- Flag of Virginia
- Active: 25 April 1862 – 17 March 1865
- Country: Confederate States of America
- Branch: Confederate States Army
- Type: Artillery
- Size: Battery of five field guns
- Nicknames: Monroe Artillery, Monroe "Dixie" Artillery
- Engagements: American Civil War Giles Court House; Kanawha Campaign; Battle of Fayetteville; Charleston; White Sulphur Springs; Droop Mountain; Knoxville Campaign; Lynchburg Campaign; New Market; Monocacy; Third Winchester; Fisher's Hill; Cedar Creek; Waynesborough; Petersburg Siege;

Commanders
- Notable commanders: George Beirne Chapman

= Chapman's Artillery =

Confederate States army unit

Chapman's Artillery was an artillery battery in the Confederate States Army during the American Civil War. It was organized by George Beirne Chapman and was mustered into Confederate service at Lewisburg on April 25, 1862, with 150 men recruited from Monroe County, Greenbrier County, Allegheny County, and Roanoke County.

With little time to drill they were sent to Jackson River Depot, where they were issued a 24-pound howitzer, two 12-pound and two 6-pound cannons. They were assigned to Brig. Gen. Henry Heth's command and fought at White Sulphur Springs and Lewisburg on May 10 and 23, respectively. They were also part of Brig. Gen. William W. Loring's Kanawha Valley campaign in September 1862.

TASK LIST:
1. Repeat word for word the stretch of the Chapman's Artillery article from "Chapman's Artillery was" through "in September 1862.".
2. Carry on the Chapman's Artillery article, picking up after its final sentence.

DATA EXTRACT:
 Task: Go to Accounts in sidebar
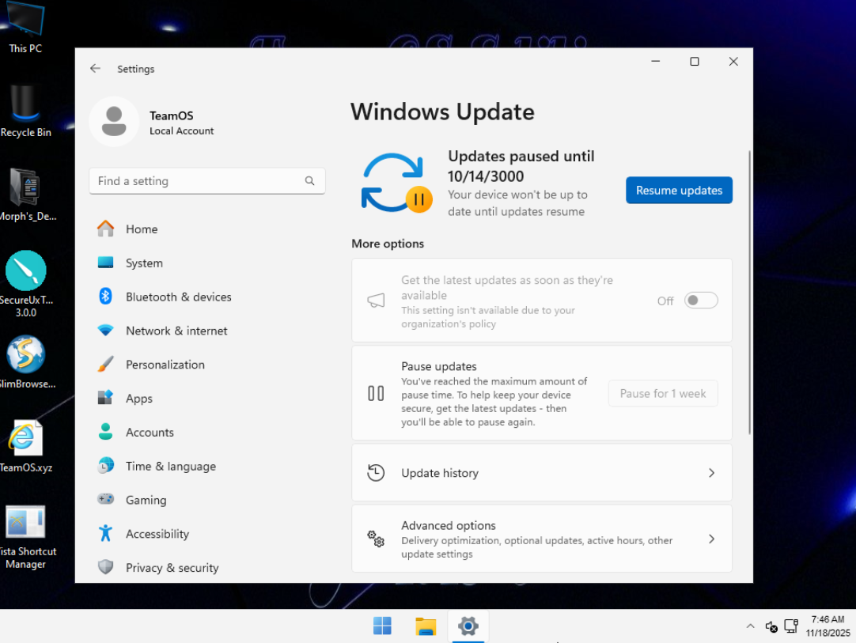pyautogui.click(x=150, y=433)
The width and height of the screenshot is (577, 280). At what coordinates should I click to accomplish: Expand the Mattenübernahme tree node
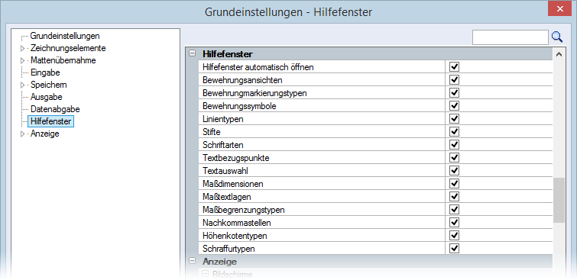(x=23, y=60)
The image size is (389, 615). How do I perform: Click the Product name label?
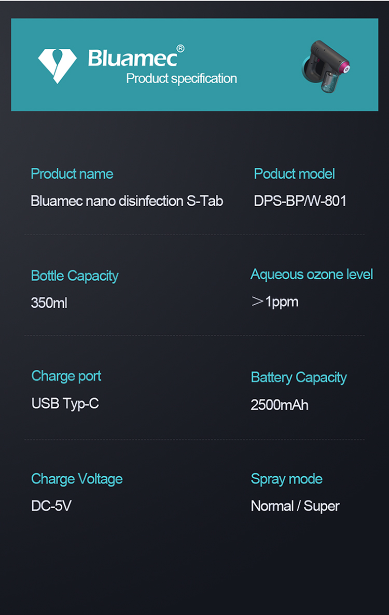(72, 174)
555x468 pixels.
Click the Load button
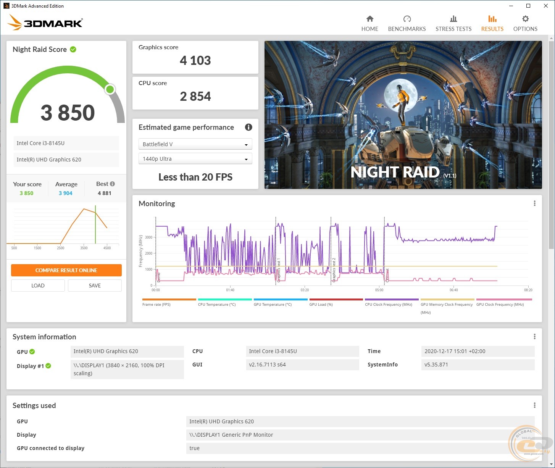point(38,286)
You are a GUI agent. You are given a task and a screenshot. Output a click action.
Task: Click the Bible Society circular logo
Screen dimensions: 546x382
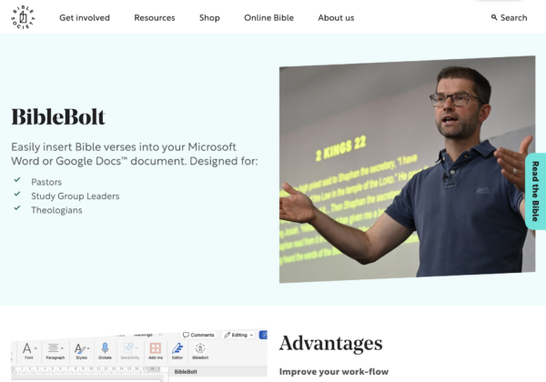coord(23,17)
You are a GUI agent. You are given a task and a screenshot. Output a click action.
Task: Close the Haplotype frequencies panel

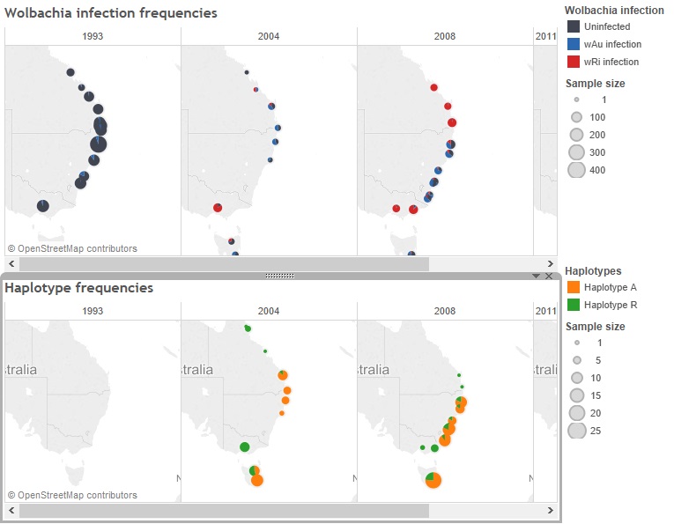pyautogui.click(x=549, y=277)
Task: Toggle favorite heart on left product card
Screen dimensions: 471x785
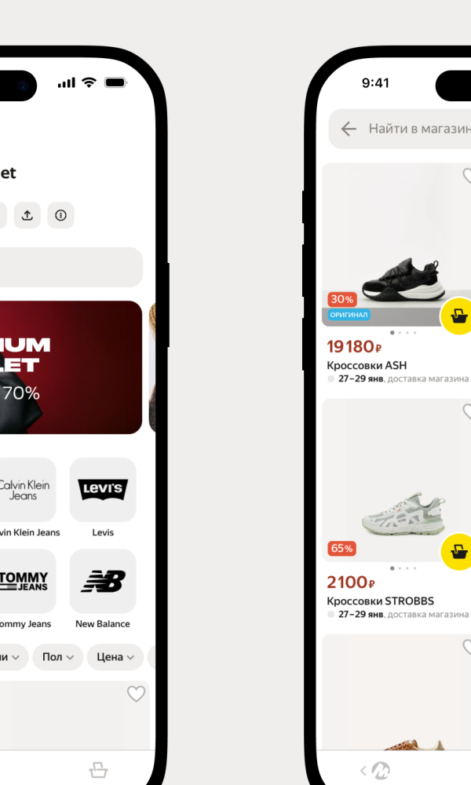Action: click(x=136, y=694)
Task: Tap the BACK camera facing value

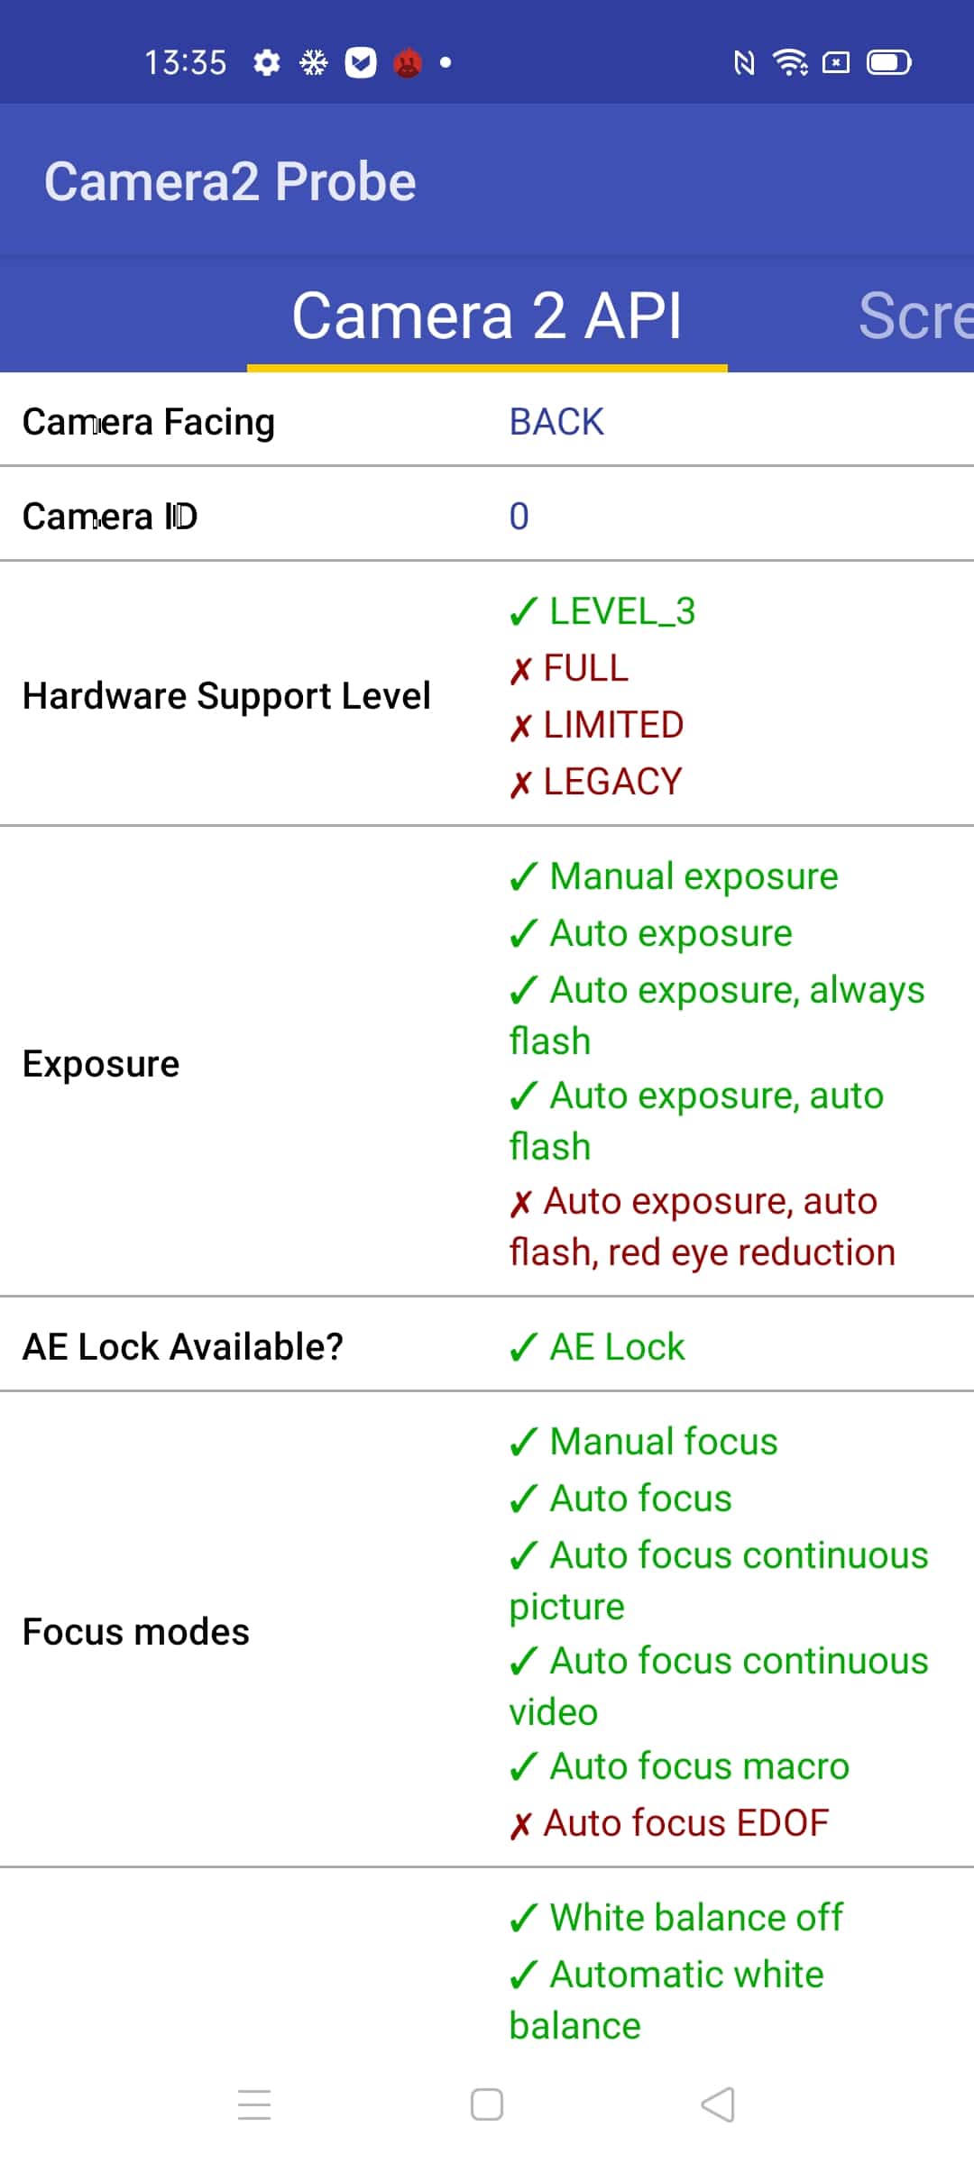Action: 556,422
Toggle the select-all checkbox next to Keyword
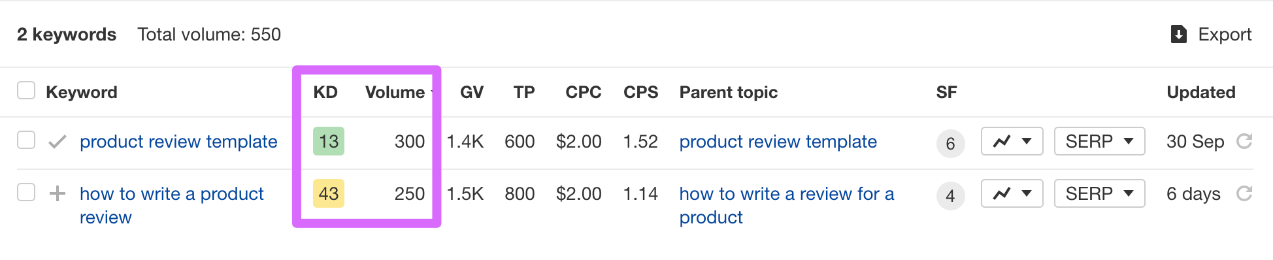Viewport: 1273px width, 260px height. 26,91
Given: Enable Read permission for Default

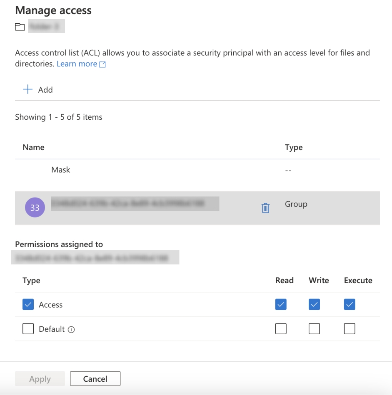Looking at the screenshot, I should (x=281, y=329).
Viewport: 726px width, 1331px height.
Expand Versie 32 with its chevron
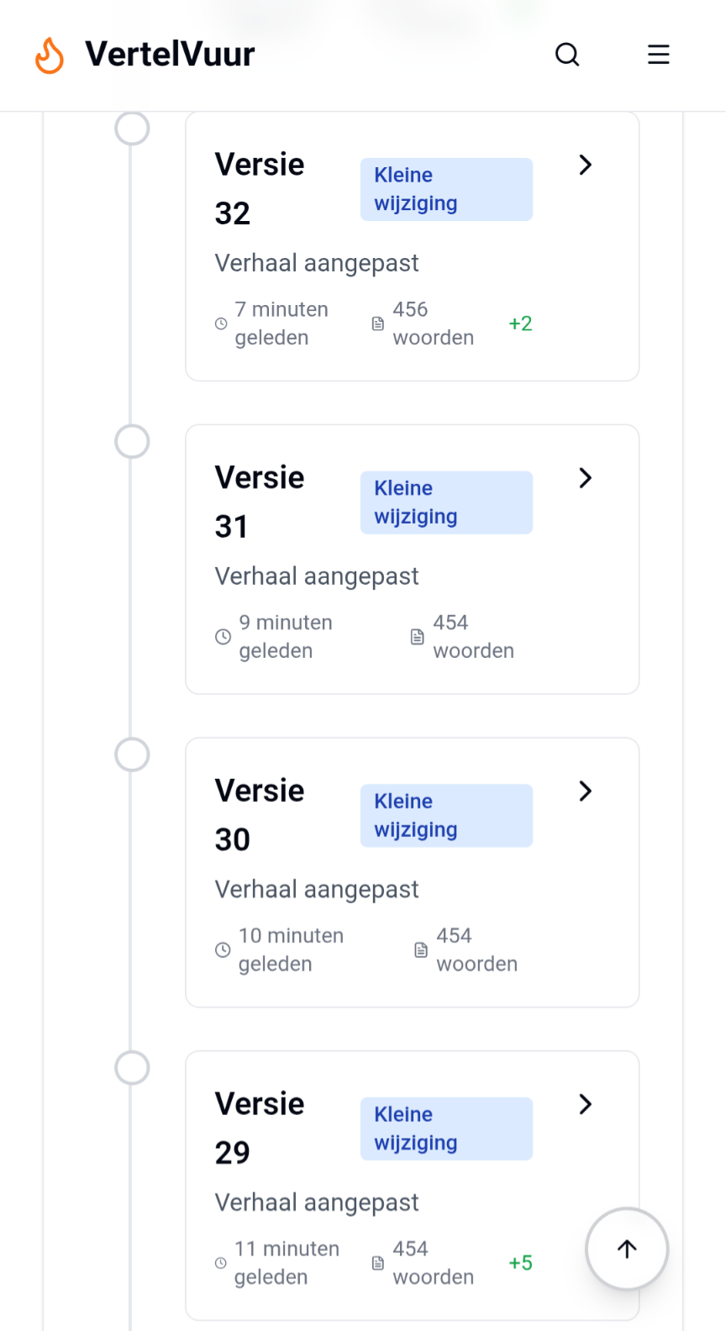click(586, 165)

RESPONSES FOR EACH TASK:
1.
Chapman's Artillery was an artillery battery in the Confederate States Army during the American Civil War. It was organized by George Beirne Chapman and was mustered into Confederate service at Lewisburg on April 25, 1862, with 150 men recruited from Monroe County, Greenbrier County, Allegheny County, and Roanoke County.

With little time to drill they were sent to Jackson River Depot, where they were issued a 24-pound howitzer, two 12-pound and two 6-pound cannons. They were assigned to Brig. Gen. Henry Heth's command and fought at White Sulphur Springs and Lewisburg on May 10 and 23, respectively. They were also part of Brig. Gen. William W. Loring's Kanawha Valley campaign in September 1862.

2.
They were then assigned to the command of Brig. Gen. William L. Jackson and fought in small engagements in mid-1863, at White Sulphur Springs Aug. 26–27, and Droop Mountain on Nov. 6. In December Jackson stationed them at Sweet Springs Mountain to block Brig.-Gen. William W. Averell's retreat from his raid on the Virginia and Tennessee Railroad, but Averell escaped by another route.

They played an important part in the Confederate victory against Franz Sigel at New Market on May 15, 1864. They were sent to the defense of Richmond, fighting at Hanover Court House and along the Chickahominy River, and helping to halt the advance of Grant at Cold Harbor on June 3. They were then sent to the defense of Lynchburg, where they were joined by two other batteries, Lowry's and Bryan's.

After Lynchburg, the battery was issued six new 12-pound Napoleon cannons and was assigned to the command of Jubal Early in late 1864. They fought at Monocacy, Snicker's Ferry, Opequon, Fisher's Hill, and Cedar Creek. They suffered losses at the Third Battle of Winchester, where Cpt. Chapman was severely wounded, dying a week later from tetanus. Command passed to Lt. Frederick Thresher, and at his wounding the next week command passed to Lt. Henderson Reed. Opequon and Cedar Creek had a crippling effect on the battery. Their last engagement was the siege of Petersburg in March 1865. They were then ordered to turn over their equipment to other batteries and report to Richmond on March 17, 1865. The unit lost 13 men in battle, 15 to disease, 26 captured, and 28 in desertion.

George Beirne Chapman was the son of Augustus A. Chapman of Monroe County. Augustus Chapman was a brigadier-general of the 19th Brigade of Virginia Militia, which he commanded during the first few years of the war.